Tamara Osso

Tamara Osso is a Johannesburg-based artist whose work explores a trail of connections between painting, dance and other forms of movement. Drawing deeply on her personal experience as a professional dancer and as a mother to a child with a disability, she is interested in how different kinds of movement are available to different bodies in different contexts. For Osso, physical movement is a form of embodied research, and in her painting practice she looks for ways to draw connections between the dynamism of the body and visual languages.

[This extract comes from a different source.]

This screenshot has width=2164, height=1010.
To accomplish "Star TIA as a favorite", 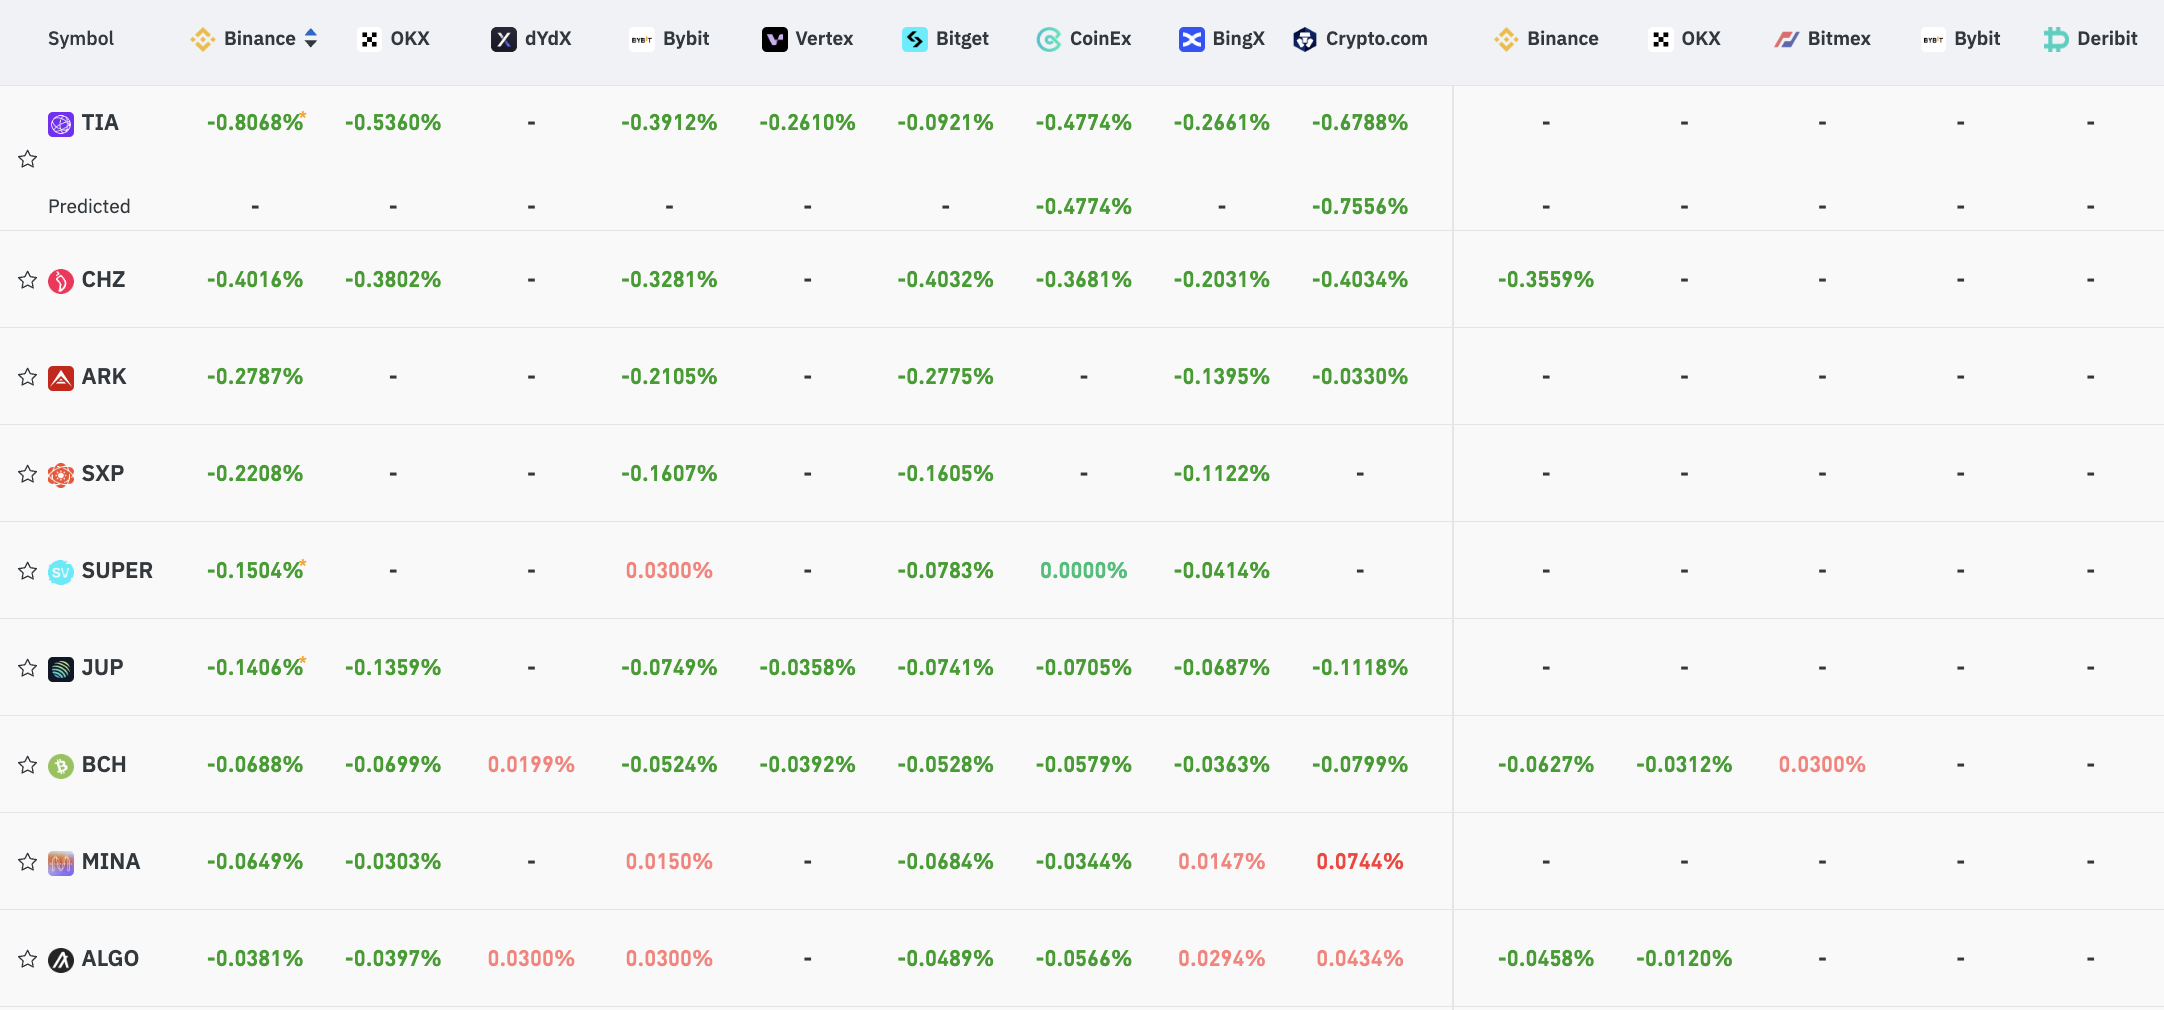I will (28, 159).
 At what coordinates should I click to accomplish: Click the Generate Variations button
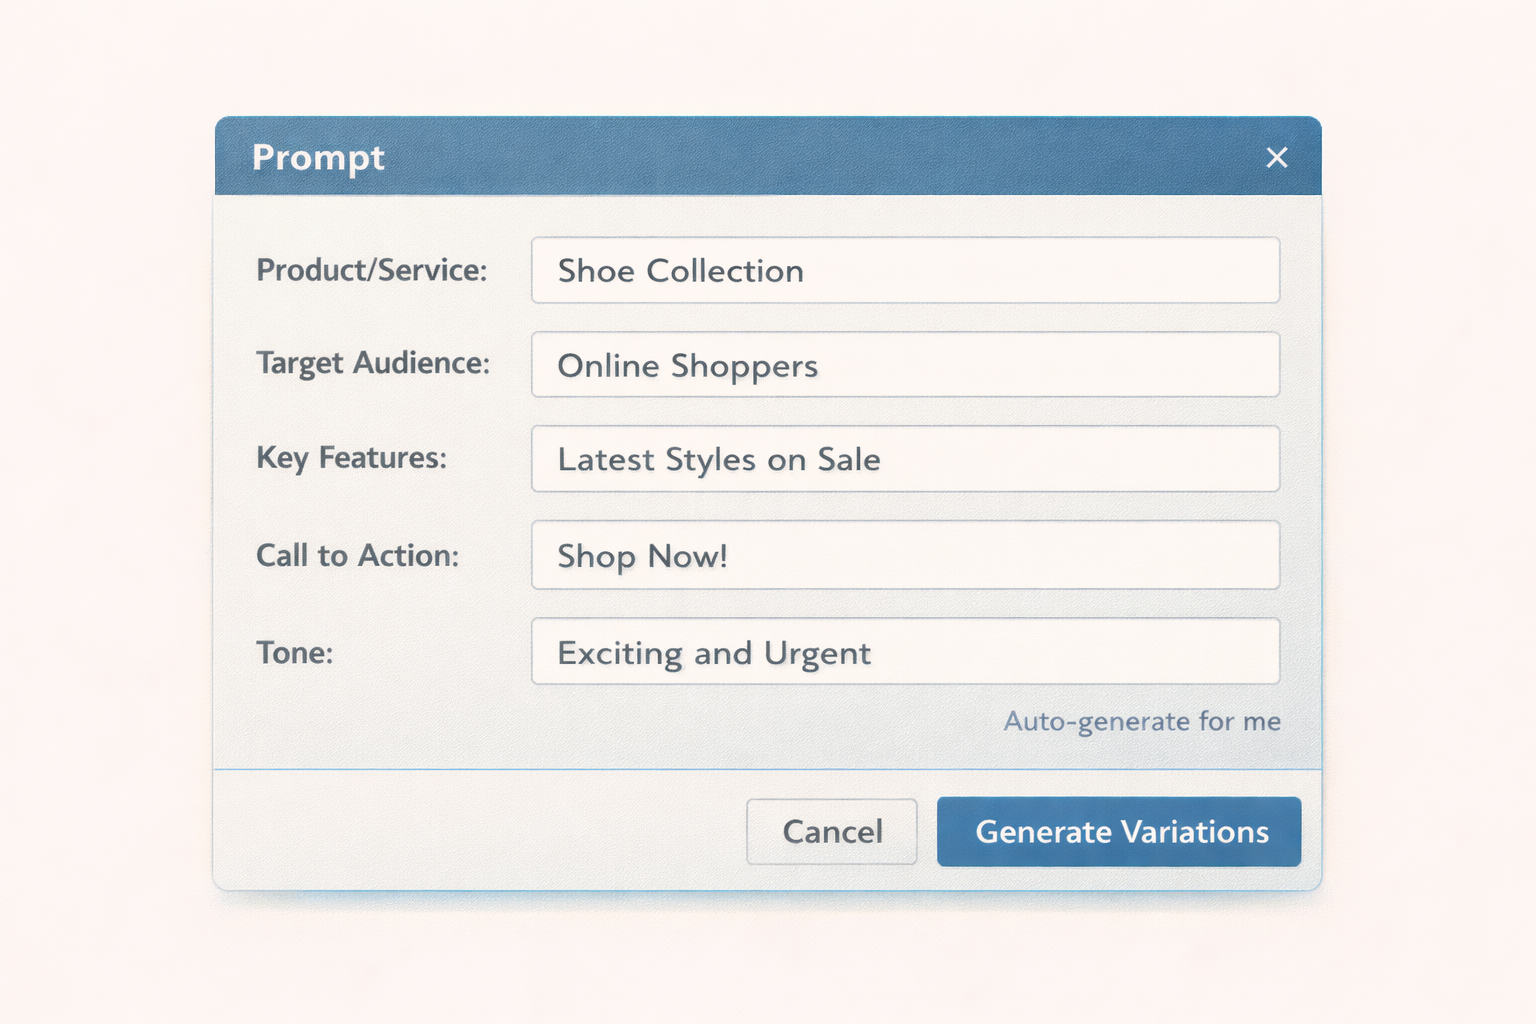point(1118,831)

The proprioceptive act of painting, the way that making a painting is always a process of situating one’s body in relation to material, becomes a metaphor for how space is inhabited and experienced more broadly. As a woman negotiating different public and private spaces in Johannesburg, she is constantly aware of how safety and freedom are coded in the aesthetics of the city and the suburbs. Always bridging these relationships is an exploration of her own psychological state. Both the subject matter of her paintings, and her engagement with dance, bring inner worlds to the surface.

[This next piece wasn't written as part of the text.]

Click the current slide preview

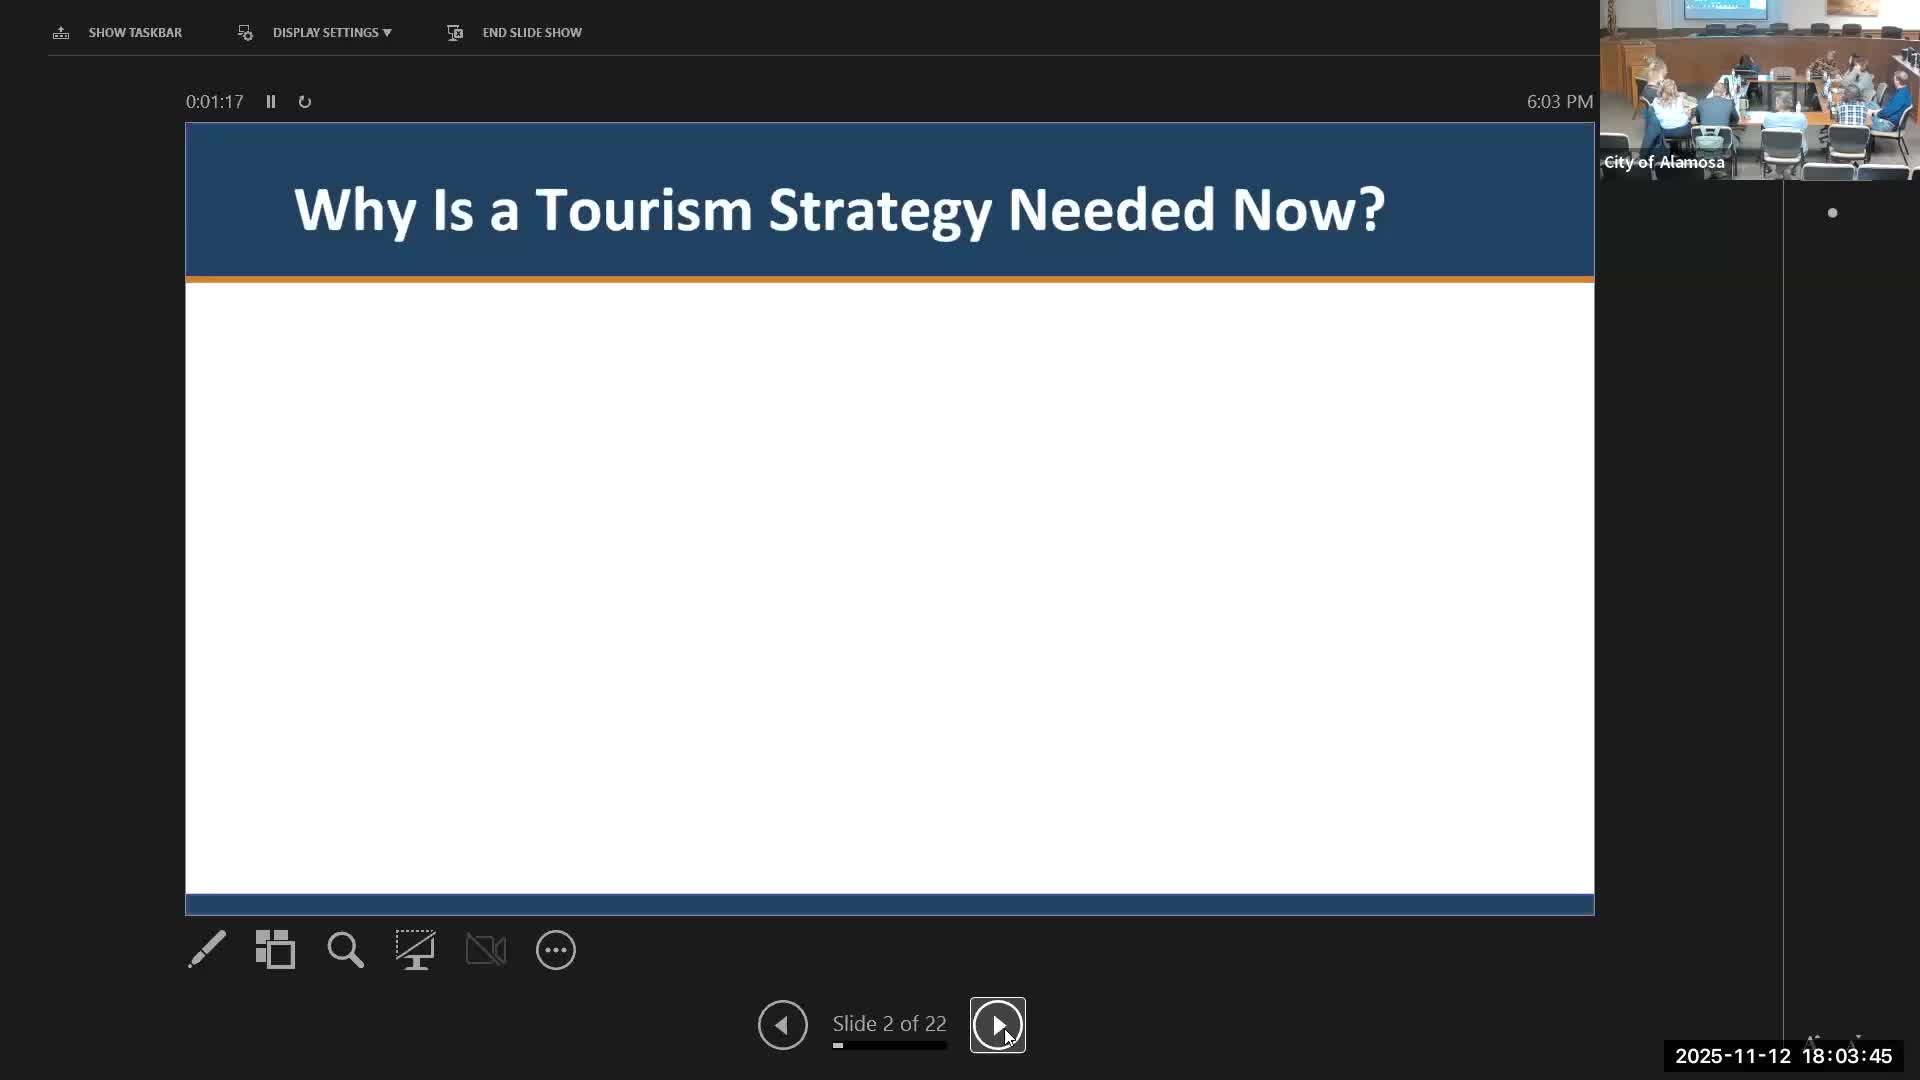(x=889, y=518)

Osso holds an MA in Fine Arts (cum laude) and a Postgraduate Certificate in Education (cum laude) both from Wits University. In 2023, her solo exhibition “Making Grass” was presented at David Krut Projects in Johannesburg. Her award-winning work as a dancer and performer has been seen in theatres and festivals locally and internationally, including Dance Umbrella, Johannesburg, the Baxter Theatre, Cape Town, The Grand Theatre, Shanghai, Tianqiao Performance Center, Beijing and Asia World Arena, Hong Kong.


Thoughts on Printmaking

To be honest, I never considered printmaking. I am a painter and a performer, interested in the immediacy of the mark and the whole body as a performance tool. Yet, after working properly in a print studio for the past 3 years I began to notice the effect of printmaking on my practice. In fact the print studio and the dance studio have much in common; communal space, surface tension and texture as well as collaborative effort to name a few aspects. The cross-disciplinary work between dancing, painting and printmaking is an exciting intersection for me. It seems to touch on words like memory, experience, trace and process. Repetition and layering remain important physical threads in all three media and influence the notion of ritual which re-enters a theatrical type context for me - where experiential space is considered in the making process. Printmaking absorbs this idea and seems to be able to communicate with a wide range of artistic intentions and narratives.